■ Work required: Report all lines of the data below that hold the word "clock".

■ Dataset records:
▬▬▬▬▬▬▬▬▬▬
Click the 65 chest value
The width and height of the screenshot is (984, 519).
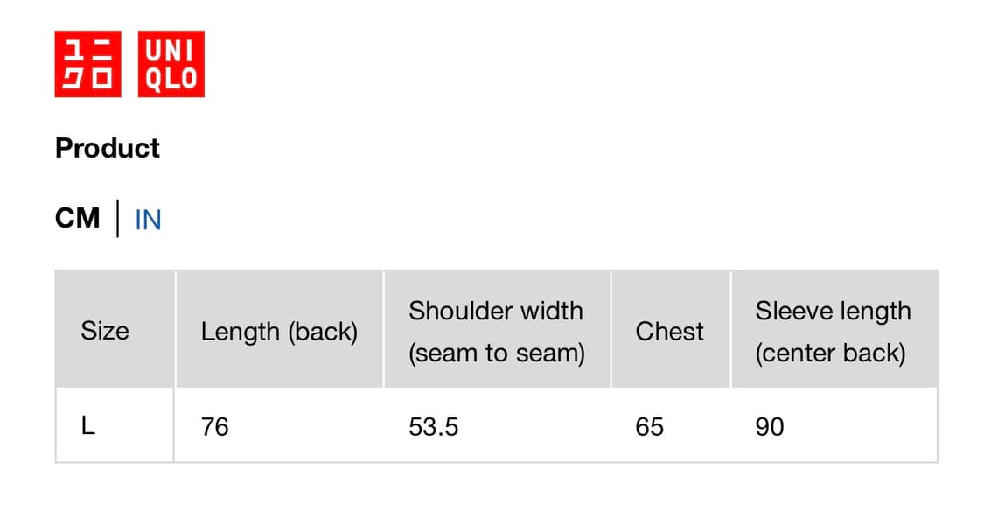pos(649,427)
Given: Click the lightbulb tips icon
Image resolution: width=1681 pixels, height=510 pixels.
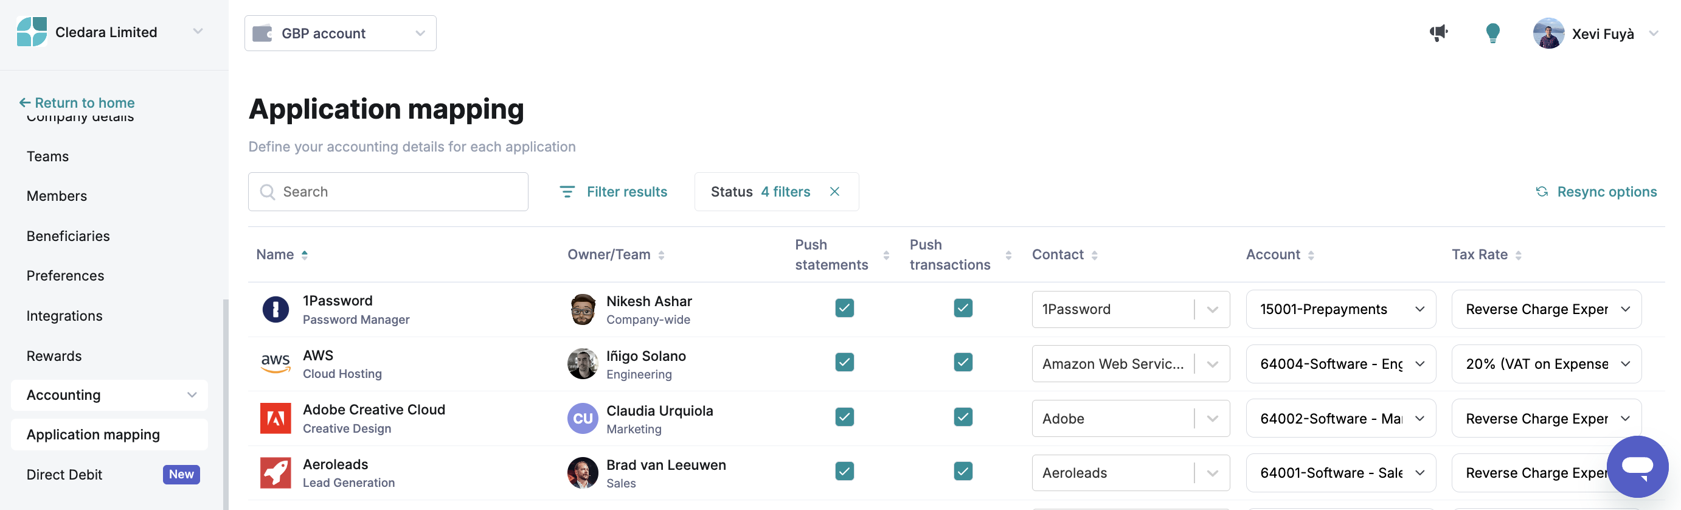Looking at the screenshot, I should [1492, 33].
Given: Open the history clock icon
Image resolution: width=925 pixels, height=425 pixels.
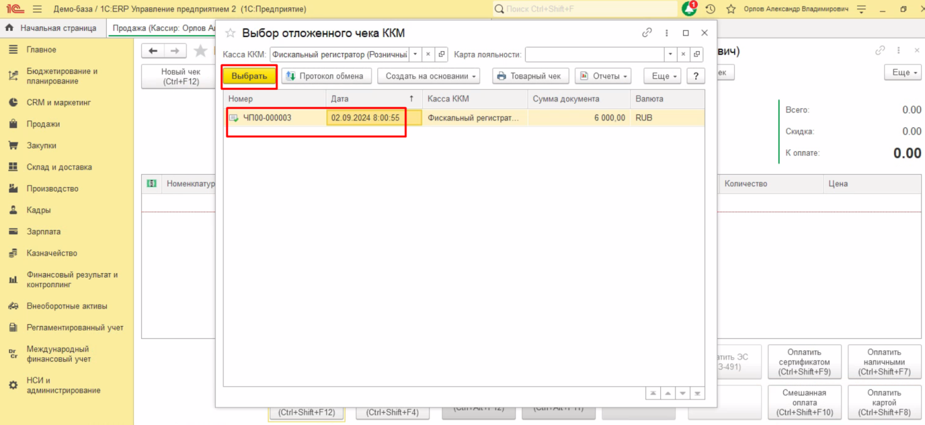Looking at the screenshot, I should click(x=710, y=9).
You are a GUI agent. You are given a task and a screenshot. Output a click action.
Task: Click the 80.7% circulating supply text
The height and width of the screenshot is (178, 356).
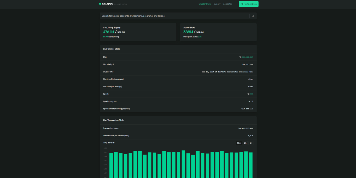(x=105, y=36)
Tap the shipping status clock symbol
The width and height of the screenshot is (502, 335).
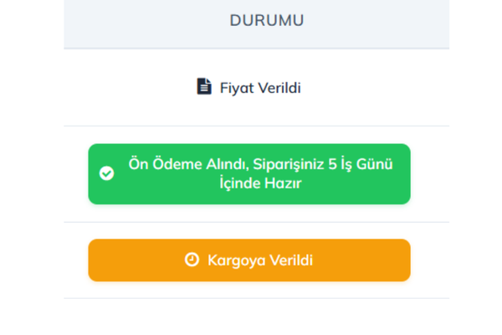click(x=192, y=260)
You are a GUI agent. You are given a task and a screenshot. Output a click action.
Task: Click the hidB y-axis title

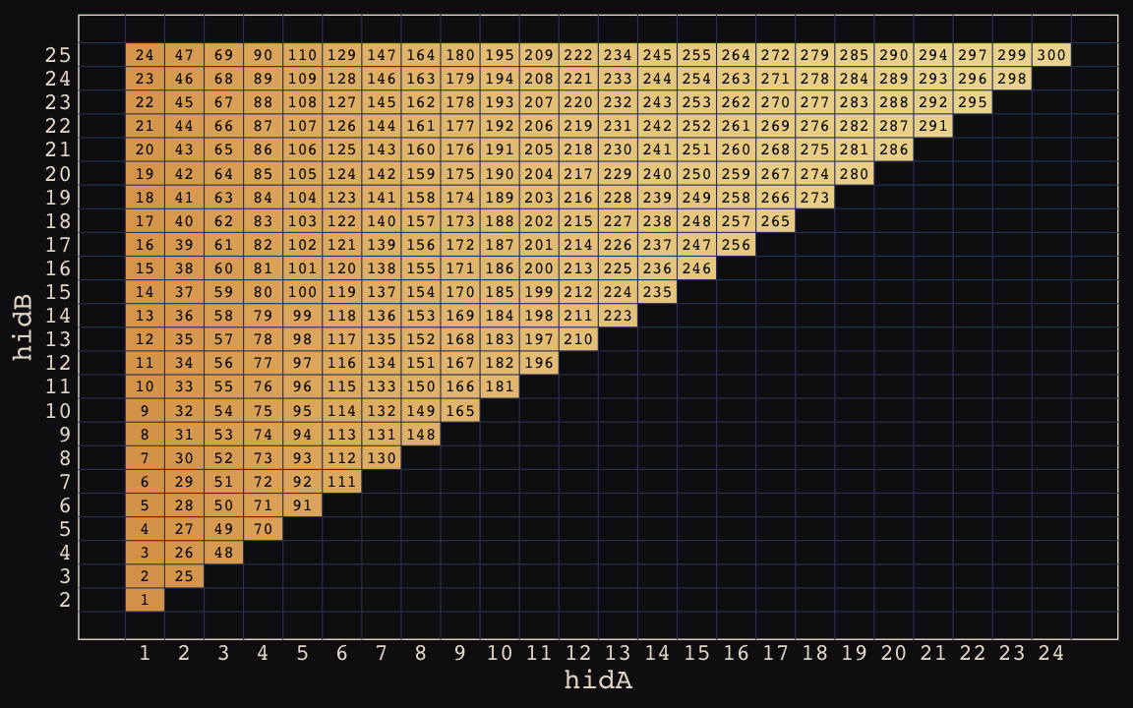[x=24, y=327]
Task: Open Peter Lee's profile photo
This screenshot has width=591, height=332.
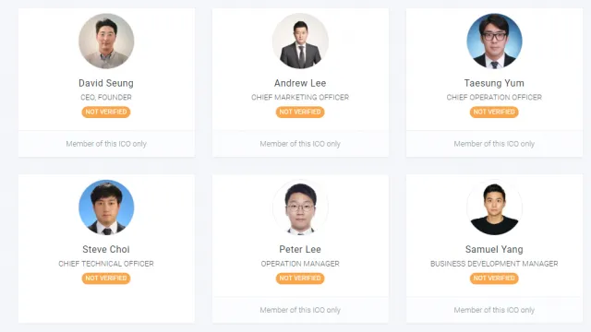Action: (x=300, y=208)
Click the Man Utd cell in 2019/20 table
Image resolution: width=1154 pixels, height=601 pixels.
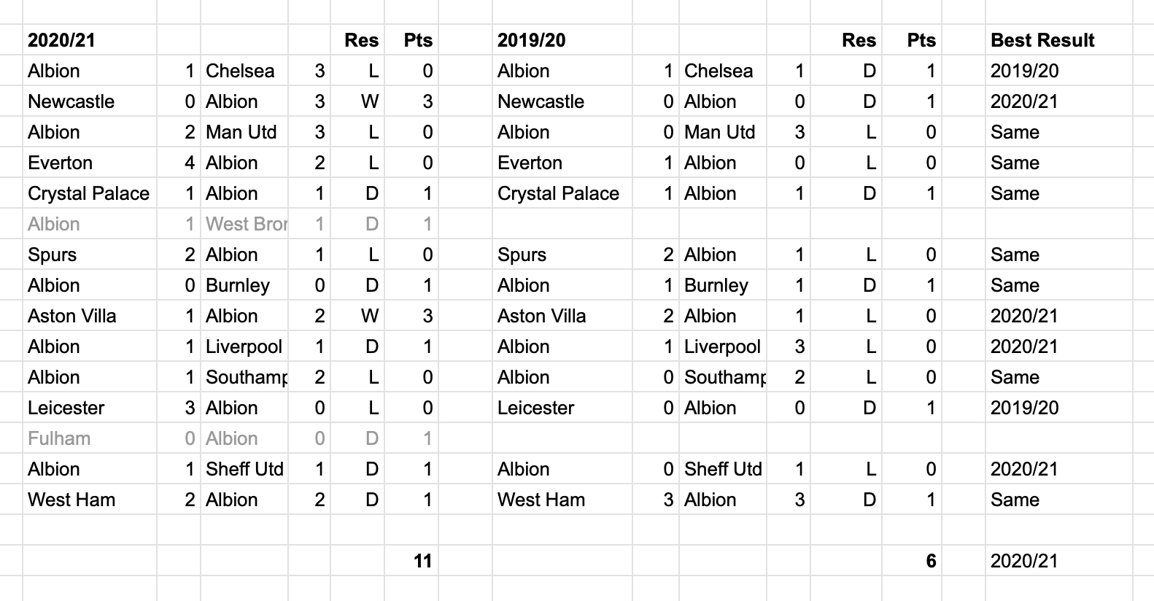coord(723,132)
▬▬▬▬▬▬▬▬▬▬
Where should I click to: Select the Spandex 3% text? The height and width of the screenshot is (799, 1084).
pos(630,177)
▬▬▬▬▬▬▬▬▬▬
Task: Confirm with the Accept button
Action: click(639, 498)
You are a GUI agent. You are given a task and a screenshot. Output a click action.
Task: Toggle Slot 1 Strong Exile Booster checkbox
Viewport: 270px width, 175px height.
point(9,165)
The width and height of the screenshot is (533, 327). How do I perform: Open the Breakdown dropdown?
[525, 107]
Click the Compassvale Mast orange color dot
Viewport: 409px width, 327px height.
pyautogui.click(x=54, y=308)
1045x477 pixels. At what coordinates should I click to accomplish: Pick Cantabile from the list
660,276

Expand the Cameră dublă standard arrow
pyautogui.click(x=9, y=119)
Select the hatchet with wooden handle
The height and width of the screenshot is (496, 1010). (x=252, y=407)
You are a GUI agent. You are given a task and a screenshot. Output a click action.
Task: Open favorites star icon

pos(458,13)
▬▬▬▬▬▬▬▬▬▬
■ Solution:
Given: Open the history clock icon
Tap the shipping status clock symbol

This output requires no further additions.